(Items from a dataset)

::::::

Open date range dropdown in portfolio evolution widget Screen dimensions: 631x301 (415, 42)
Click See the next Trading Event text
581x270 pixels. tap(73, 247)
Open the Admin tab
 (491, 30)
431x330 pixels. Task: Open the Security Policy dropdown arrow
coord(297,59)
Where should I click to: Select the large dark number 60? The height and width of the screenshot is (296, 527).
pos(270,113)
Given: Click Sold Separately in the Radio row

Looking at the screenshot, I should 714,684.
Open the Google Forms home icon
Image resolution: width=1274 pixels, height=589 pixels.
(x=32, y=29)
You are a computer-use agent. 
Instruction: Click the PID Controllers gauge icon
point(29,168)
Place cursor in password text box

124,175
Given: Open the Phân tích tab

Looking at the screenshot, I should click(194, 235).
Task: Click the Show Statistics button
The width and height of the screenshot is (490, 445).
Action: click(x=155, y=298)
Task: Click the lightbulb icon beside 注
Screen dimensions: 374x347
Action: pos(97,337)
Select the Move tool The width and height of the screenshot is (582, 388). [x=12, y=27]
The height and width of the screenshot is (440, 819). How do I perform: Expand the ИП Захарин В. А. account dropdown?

::::::

# Problem to solve
A word-for-word transcription of all the data is needed.

# Final answer
Open date range dropdown in portfolio evolution widget Screen dimensions: 631x301 (415, 42)
Click See the next Trading Event text
581x270 pixels. tap(73, 247)
Open the Admin tab
 (491, 30)
431x330 pixels. Task: Open the Security Policy dropdown arrow
coord(297,59)
Where should I click to: Select the large dark number 60? The height and width of the screenshot is (296, 527).
pos(270,113)
Given: Click Sold Separately in the Radio row

Looking at the screenshot, I should 714,684.
Open the Google Forms home icon
Image resolution: width=1274 pixels, height=589 pixels.
(x=32, y=29)
You are a computer-use agent. 
Instruction: Click the PID Controllers gauge icon
point(29,168)
Place cursor in password text box

124,175
Given: Open the Phân tích tab

Looking at the screenshot, I should click(194, 235).
Task: Click the Show Statistics button
The width and height of the screenshot is (490, 445).
Action: click(x=155, y=298)
Task: Click the lightbulb icon beside 注
Screen dimensions: 374x347
Action: pos(97,337)
Select the Move tool The width and height of the screenshot is (582, 388). [x=12, y=27]
The height and width of the screenshot is (440, 819). How do I perform: Expand the ИП Захарин В. А. account dropdown?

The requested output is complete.